After 5 months now, I'm happy with my progress on my arms and back/shoulders, but I wish my chest were bigger (don't we all), and I am afraid I have chicken legs.
Legs day is the only one besides chest day that I've never once skipped. My thighs and butt are phenomenal, I tell ya. It's those damned calves. When referring to the body part, is it calves, or calfs? What can you do to target calves besides calf raises?
I am starting back with Insanity to lose this last 3 or 4 pounds of fat on my belly and get my agility up for basketball. I've been tentative to start back, because the last two times I've done it, I've gotten shin splints between Insanity, lifting and basketball. I'm gonna try to start back real slow, though.
I would love to have something in my gym that I can do box jumps and other exercises on, but my gym is real limited.

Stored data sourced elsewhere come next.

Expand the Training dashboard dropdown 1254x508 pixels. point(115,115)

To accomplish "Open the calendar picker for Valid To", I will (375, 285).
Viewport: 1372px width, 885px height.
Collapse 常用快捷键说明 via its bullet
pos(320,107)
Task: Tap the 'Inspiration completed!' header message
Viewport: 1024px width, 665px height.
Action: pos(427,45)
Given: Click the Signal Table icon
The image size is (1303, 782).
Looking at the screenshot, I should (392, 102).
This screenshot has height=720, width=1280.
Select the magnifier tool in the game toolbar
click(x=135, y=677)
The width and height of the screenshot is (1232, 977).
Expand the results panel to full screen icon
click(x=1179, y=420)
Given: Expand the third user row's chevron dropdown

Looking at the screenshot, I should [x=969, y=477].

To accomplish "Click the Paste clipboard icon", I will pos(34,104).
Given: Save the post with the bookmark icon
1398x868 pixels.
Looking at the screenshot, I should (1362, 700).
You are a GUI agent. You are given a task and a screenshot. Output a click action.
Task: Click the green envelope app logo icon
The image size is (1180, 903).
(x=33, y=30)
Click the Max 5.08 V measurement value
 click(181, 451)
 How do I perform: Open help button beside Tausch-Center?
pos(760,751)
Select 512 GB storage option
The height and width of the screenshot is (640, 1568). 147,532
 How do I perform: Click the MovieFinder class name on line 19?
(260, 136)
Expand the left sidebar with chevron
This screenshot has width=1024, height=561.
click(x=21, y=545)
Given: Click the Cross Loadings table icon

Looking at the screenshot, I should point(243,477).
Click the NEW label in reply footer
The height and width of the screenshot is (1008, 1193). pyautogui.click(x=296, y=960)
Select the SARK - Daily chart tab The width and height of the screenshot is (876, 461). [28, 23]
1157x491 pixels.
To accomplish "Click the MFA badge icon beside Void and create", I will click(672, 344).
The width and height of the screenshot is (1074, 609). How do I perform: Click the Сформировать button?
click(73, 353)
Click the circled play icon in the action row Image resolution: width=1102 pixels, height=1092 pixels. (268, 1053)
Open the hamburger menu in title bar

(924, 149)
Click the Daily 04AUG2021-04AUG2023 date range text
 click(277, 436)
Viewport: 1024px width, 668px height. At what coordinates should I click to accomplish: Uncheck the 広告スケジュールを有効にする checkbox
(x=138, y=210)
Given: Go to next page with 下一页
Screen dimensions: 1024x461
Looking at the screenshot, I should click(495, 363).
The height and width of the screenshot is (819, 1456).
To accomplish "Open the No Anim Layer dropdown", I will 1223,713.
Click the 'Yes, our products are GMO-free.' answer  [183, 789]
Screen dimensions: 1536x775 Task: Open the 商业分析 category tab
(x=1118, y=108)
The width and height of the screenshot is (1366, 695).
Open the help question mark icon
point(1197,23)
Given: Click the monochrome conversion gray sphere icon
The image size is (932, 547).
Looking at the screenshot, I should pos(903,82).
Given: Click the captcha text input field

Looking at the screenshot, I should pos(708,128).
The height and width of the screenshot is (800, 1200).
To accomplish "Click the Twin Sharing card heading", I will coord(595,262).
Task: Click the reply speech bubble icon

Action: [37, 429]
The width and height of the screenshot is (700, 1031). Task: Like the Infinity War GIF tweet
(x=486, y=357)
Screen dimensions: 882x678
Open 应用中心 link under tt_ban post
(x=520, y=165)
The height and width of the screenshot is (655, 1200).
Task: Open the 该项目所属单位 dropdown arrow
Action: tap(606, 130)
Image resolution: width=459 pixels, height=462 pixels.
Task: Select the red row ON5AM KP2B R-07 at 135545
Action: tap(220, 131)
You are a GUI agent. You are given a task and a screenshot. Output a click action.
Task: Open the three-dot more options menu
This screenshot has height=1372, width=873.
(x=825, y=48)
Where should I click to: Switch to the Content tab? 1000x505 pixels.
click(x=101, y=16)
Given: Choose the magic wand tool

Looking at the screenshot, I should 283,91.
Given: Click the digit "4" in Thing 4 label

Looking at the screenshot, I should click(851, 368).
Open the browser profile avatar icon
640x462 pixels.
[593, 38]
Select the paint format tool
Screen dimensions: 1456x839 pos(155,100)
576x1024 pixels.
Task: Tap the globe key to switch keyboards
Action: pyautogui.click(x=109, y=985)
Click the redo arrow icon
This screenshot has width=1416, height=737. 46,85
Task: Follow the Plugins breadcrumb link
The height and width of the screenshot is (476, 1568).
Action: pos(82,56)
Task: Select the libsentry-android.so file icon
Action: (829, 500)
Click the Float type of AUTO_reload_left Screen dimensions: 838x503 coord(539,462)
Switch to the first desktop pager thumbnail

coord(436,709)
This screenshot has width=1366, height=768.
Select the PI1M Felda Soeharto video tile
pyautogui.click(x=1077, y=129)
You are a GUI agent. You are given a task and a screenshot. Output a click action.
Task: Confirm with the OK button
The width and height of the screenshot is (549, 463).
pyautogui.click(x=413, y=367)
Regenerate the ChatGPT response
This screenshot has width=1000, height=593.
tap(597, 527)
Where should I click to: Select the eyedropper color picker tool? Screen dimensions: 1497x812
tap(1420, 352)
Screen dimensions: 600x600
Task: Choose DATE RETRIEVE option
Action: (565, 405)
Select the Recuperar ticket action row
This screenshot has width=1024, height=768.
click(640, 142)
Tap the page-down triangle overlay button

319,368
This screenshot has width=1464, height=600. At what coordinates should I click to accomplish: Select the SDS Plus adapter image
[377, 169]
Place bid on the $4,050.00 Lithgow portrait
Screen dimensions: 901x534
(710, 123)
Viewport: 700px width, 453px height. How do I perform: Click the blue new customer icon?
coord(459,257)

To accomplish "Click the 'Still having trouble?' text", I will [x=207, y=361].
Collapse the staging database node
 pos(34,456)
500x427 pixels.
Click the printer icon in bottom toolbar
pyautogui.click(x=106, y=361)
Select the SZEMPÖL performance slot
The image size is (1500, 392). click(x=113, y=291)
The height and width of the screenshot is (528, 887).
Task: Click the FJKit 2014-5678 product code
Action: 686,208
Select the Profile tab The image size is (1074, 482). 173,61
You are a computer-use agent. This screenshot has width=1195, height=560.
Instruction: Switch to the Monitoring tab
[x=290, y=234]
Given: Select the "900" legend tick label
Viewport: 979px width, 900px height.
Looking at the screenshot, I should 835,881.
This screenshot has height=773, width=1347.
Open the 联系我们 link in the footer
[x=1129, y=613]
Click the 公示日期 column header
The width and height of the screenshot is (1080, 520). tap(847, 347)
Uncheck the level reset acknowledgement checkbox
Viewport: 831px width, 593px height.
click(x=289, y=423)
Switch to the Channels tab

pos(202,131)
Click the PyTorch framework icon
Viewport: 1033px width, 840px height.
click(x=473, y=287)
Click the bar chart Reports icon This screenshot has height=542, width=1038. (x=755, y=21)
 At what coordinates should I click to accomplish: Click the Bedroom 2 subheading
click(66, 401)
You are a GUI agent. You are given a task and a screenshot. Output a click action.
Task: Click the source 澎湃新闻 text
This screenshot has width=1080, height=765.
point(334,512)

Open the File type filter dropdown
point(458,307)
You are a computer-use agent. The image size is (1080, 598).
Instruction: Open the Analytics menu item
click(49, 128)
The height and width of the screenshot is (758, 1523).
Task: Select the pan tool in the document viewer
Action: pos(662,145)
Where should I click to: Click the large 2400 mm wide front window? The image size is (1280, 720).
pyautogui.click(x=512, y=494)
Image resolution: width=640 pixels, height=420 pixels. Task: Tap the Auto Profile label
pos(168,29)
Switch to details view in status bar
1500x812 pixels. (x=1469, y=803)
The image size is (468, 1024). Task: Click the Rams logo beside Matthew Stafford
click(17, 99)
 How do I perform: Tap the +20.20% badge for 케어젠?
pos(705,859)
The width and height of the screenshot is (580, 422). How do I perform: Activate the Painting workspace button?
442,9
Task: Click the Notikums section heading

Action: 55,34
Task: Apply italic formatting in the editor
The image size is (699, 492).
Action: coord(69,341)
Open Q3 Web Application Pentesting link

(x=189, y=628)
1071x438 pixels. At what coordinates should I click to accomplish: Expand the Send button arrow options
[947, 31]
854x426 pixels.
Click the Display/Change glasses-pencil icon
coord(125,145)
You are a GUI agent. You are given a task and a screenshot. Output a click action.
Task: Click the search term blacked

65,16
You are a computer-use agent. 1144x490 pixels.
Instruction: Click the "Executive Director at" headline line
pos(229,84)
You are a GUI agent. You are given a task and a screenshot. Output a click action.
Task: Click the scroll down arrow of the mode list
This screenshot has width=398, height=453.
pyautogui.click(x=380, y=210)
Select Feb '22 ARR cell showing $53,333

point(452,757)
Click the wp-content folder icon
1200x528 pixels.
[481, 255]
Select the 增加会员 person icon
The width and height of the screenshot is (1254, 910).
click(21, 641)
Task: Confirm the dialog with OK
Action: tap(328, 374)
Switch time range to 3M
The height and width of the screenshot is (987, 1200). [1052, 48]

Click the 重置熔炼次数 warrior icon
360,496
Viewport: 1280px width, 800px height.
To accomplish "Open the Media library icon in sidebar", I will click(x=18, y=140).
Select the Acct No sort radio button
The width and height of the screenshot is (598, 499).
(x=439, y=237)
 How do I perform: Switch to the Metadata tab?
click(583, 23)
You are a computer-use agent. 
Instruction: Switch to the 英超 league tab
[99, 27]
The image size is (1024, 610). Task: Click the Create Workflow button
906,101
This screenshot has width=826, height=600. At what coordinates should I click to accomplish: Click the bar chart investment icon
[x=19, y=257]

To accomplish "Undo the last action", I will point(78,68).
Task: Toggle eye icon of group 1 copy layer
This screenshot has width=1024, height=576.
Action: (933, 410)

What do you usually do for calves now? Whatever it is, try the opposite. Train them twice a week, switch to once. Do you do dozens of sets, maybe switch to one all out set. Go high reps, switch to heavier workload. Go from straight sets to some dropsets. Hell, stop training calves all together for a month or two. Calves are sadly mostly genetic imo.
Webb I started up PHAT again this week. First week was completed today. How's it going for you?
Its been great so far. I am on my 5th week. Next week I will deload (same exercises but lower weight). My strength has really increased. Been switching up between squats and deadlifts on lower body power days. I really enjoy it and that you can fully customize it, with exercises, off days etc.
Yeah, first couple weeks I'm leaving a few things out to work up the volume.
How is doing heavy rows and deads consecutive days?